O diagnóstico de SAF baseia-se principalmente no exame de sangue periférico e no aspirado de medula óssea, mas os estudos citogenéticos revelam que a grande maioria dos doentes com SAF tem uma translocação equilibrada entre os cromossomas 15 e 17 (t[15,17]).
Os pontos de quebra desta translocação são altamente conservados em duas regiões do cromossoma 15 e numa única região do 17. O ponto de quebra do 15 interrompe um gene chamado pml que codifica uma proteína que é provavelmente um fator de transcrição. O ponto de quebra do 17 interrompe o gene do recetor-alfa do ácido retinóico, que é um recetor nuclear (parte da superfamília esteroide-tiroideia).
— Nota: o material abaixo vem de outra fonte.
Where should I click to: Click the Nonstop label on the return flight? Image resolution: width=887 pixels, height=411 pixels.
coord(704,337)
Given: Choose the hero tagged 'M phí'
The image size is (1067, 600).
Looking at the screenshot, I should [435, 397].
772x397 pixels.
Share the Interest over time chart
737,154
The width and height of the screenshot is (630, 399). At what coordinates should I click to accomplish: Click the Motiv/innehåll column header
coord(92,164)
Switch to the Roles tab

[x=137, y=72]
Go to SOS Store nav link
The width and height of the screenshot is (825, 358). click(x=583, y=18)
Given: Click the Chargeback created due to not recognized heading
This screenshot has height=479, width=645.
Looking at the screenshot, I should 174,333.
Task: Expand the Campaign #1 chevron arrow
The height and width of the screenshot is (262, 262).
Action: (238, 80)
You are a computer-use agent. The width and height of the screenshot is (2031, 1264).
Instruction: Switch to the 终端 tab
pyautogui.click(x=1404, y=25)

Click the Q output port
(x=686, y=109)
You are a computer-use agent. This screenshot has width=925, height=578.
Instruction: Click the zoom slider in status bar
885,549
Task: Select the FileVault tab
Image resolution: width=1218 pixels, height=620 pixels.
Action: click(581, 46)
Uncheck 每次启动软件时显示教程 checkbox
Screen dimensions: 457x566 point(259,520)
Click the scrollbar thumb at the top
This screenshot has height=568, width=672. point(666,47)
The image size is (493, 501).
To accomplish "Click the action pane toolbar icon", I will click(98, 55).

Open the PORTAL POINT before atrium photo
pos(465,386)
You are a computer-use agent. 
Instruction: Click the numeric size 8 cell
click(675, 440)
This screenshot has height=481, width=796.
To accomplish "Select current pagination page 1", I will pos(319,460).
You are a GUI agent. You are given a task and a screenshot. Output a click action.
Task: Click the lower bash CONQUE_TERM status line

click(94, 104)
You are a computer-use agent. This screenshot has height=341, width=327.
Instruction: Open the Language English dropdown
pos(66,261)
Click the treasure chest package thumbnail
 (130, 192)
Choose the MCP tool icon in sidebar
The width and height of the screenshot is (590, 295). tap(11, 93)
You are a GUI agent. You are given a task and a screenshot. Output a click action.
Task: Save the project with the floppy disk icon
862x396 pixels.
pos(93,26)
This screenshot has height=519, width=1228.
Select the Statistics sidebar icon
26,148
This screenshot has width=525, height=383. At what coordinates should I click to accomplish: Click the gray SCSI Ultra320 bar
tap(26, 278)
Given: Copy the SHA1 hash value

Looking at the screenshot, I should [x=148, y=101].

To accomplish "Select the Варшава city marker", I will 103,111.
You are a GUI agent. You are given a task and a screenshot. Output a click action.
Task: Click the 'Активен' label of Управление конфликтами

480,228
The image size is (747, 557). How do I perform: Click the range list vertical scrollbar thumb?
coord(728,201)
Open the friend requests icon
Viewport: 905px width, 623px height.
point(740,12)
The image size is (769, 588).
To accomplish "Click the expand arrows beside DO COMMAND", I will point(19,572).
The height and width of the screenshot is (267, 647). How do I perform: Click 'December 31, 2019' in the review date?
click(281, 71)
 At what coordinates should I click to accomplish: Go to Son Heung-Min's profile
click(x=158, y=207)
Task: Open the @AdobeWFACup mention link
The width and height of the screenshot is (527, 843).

t[15,17] resulta numa proteína híbrida PML/RAR que bloqueia a diferenciação dos promielócitos. O mecanismo exato não é claro, mas é muito provável que se deva a uma alteração da ação da PML. Este facto é apoiado por estudos de imunofluorescência que mostram que a organização nuclear da PML/RAR é diferente da da PML. Postula-se, portanto, que a localização precisa dos factores de transcrição no núcleo afecta a sua função, ao ponto de bloquear a diferenciação celular.